**STATED GOAL A:**
Answer these questions from the Inline bug report, one answer per line, each marked like its question:
(i) Which version of Inline is the writer using?
(ii) What kind of declaration has always been the offending one so far?
(iii) What does the writer think the declaration for the offending parameter should say?
**STATED GOAL B:** Write the next part of the Inline bug report, picking up right after its final line.

**ARTICLE:**
--- Begin ---

Dear Inliners:
I have come across what I think may be a bug in Brian's magnificent module,
or (more likely) a bug in my brain. I am using version 0.30 of Inline, and
version 1.0 of my brain.
Sometimes when I fiddle with the parameters passed to an inline'd sub, I get
this sort of error:
Error: invalid argument declaration 'dance_steps' in main_blah_blah.xs, line
39.
The offending declaration is always (so far) a pointer. I have had
previously working subroutines break by removing a preceding parameter
(typically an int).
Snippet one below generates just such an error. Snippet two contains the
offending bit of the resulting xs file. Note that there is no type for the
offending parameter. Shouldn't it say "int *dance_steps" ?
Thanks for any clarification you can give on this,
Eric
---------8<--snippet one-----------------------
#!/usr/bin/perl -w
use strict;
my $dance = 100;
two_step($dance);
exit;
use Inline C => <<'END_OF_C_CODE';
void steps(int *dance_steps)

--- End ---

**COLLECTED MATERIAL:**

--- Begin ---

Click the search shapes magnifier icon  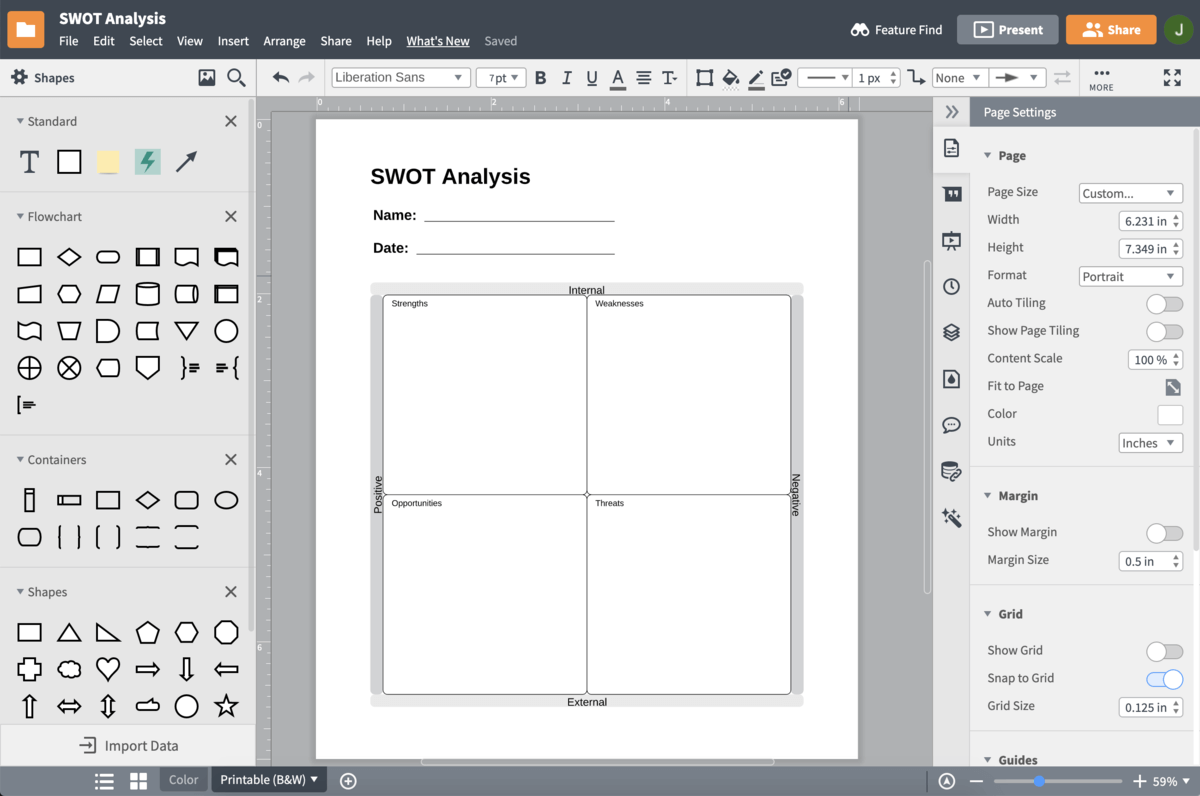[x=236, y=78]
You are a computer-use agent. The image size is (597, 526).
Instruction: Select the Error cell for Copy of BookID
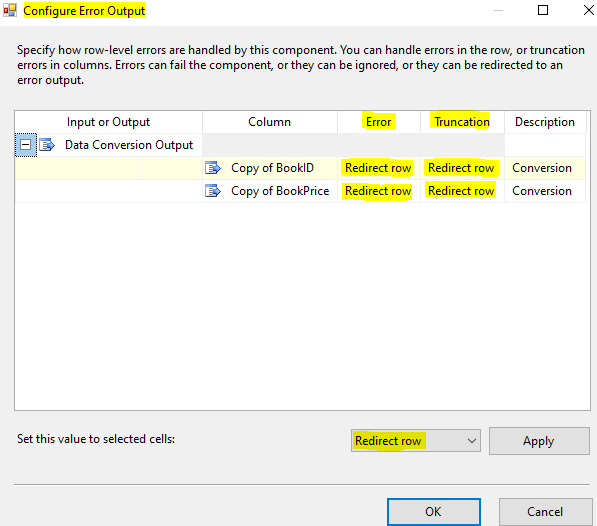(x=378, y=168)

--- End ---

**WRITTEN ANSWER A:**
(i) Version 0.30
(ii) A pointer
(iii) "int *dance_steps"

**WRITTEN ANSWER B:**
{
printf("I can only hope to get this far\n");
}
void two_step(int steps)
{
int *dance = NULL;
dance = (int*)malloc(steps*sizeof(int));
if (dance=NULL)
handle_error(1, 1);
steps(dance);
free(dance);
}
handle_error (int err_no, int trap)
{
printf("Could not allocated sufficient memory! (Error #1 at trap %d)\n\n",
trap);
exit(0);
}
END_OF_C_CODE
-------8<--snippet two---------------------------
<snip>
PROTOTYPES: DISABLE
void
steps (dance_steps)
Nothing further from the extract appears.